Cancer Therapeutics: Anaphase Catastrophe

Researchers from Dartmouth Medical School and Dartmouth-Hitchcock Medical Center recently conducted an investigation on the potential of anaphase catastrophe as a target for cancer therapy. Fabrizio Galimberti, Sarah Thompson, Saranya Ravi, Duane Campton, and Ethan Dmitrovsky discovered that the phenomenon can be pharmacologically induced, which would consequently result in apoptosis in cancer cells. Their findings were published through Clinical Cancer Research OnlineFirst on February 2.

 

Anaphase catastrophe refers to an apoptotic mechanism that specifically targets tumor cells with more than two centrosomes. Tumor cells generally survive with extra centrosomes through pathways that cluster centrosomes, thus maintaining the bipolar chromosome segregation evident in normal mitotic processes. However, disruption of these pathways stimulates apoptotic events as chromosomes segregate to multiple daughter cells.

 

The researchers discovered that the depletion of cyclin-dependent kinase 2 (Cdk2) results in anaphase catastrophe in lung cancer cells. Using low concentrations of seliciclib, a Cdk2 inhibitor, they succeeded in inducing anaphase catastrophe, and found that pulmonary epithelial cells were relatively unharmed.

 

The researchers also discovered that integrin-linked kinase (ILK) plays an essential role in centrosome clustering in cancer cells.
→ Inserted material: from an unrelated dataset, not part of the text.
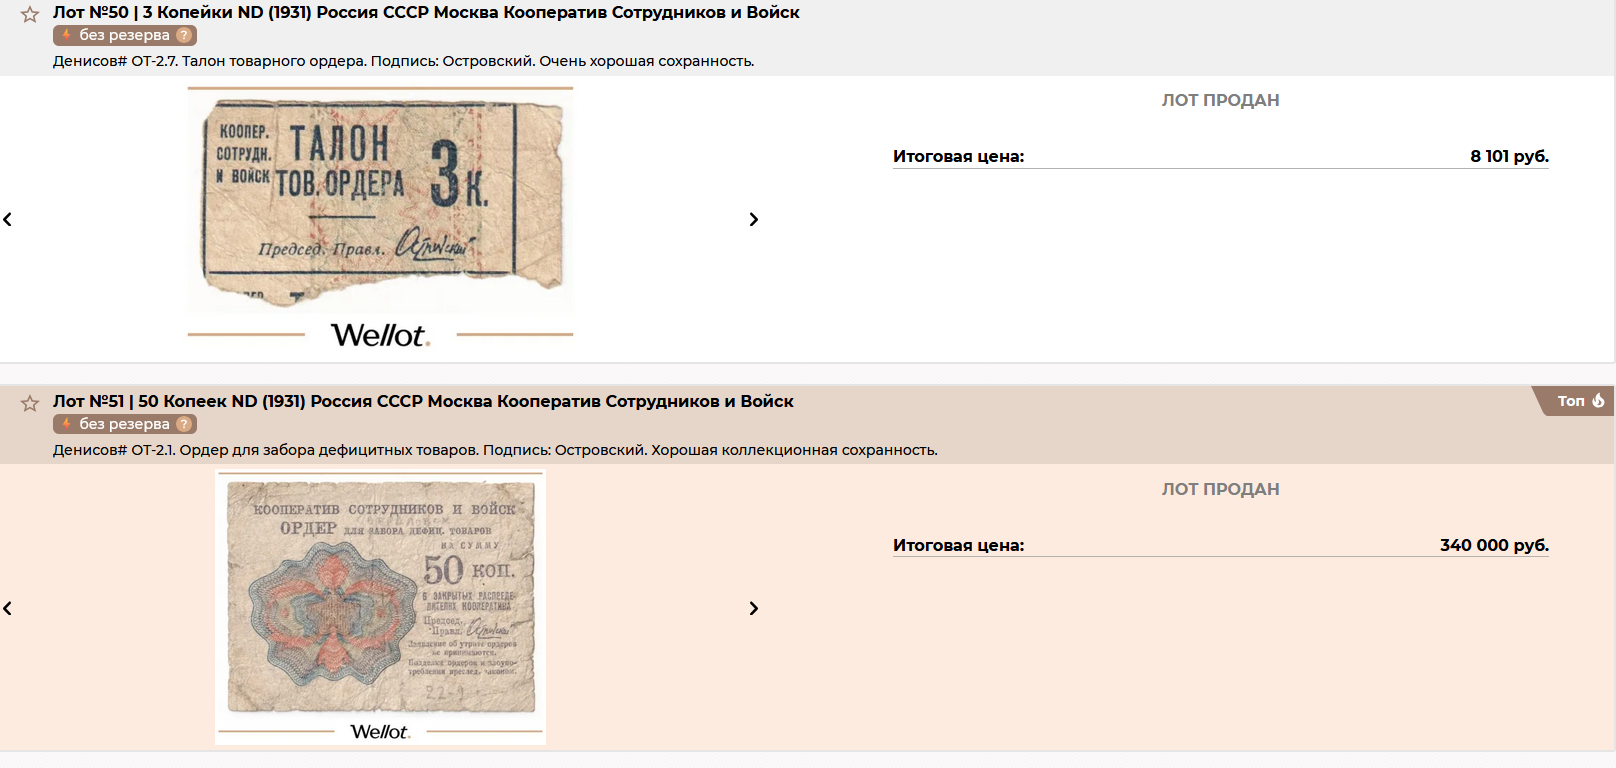Click the 8 101 руб. final price
The height and width of the screenshot is (768, 1616).
click(1509, 156)

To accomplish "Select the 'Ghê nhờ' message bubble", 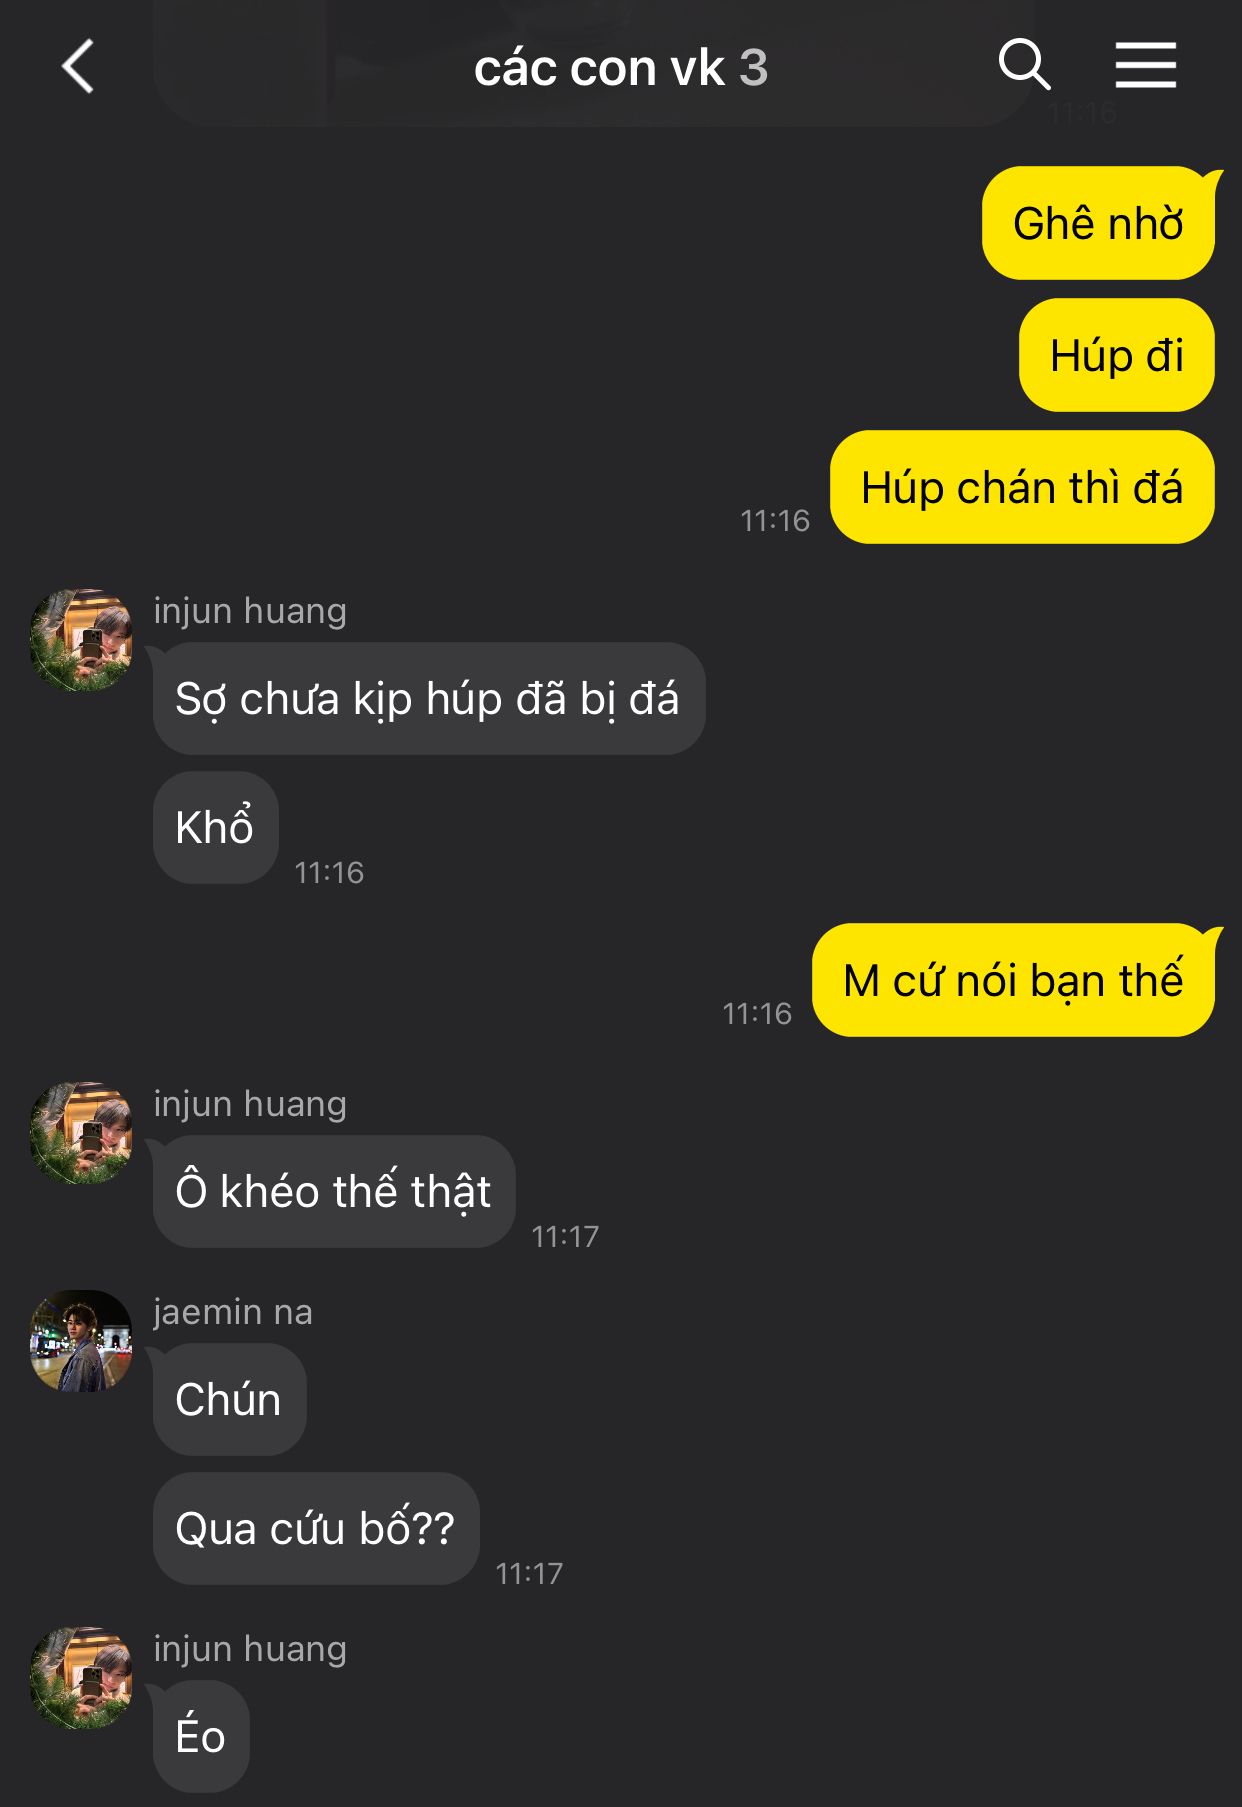I will click(1098, 223).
Past studies elucidated the protein’s role in mitosis-it regulates actin and cell adhesion, as well as microtubule-associated components. The recent study showed how small molecule inhibitors of ILK can induce anaphase catastrophe in breast cancer cells, while simultaneously leaving normal cells and cancer cells without extra centrosomes relatively unharmed.

 

Interestingly, the researchers observed how drugs that induce anaphase catastrophe generate greater effects when implemented under certain circumstances. For example, when either Cdk2 inhibitor seliciclib or ILK inhibitor QTL-0267 was used in conjunction with taxanes, agents that target microtubules, increases in cancer cell death followed. Furthermore, researchers detected that lung cancer cells with k-ras mutations are especially susceptible to Cdk inhibition.

 

Cancer is currently the second leading cause of death, and accounts for over half a million deaths per year in America. Researchers have relentlessly investigated the potential of numerous mechanisms and agents for cancer therapy, namely those that target dividing cells. However, such drugs as vinca alkaloids often fail to distinguish between cancer and non-cancer cells. The fact that anaphase catastrophe has been shown to specifically target cancer cells with extra centrosomes makes it a viable target for cancer therapy.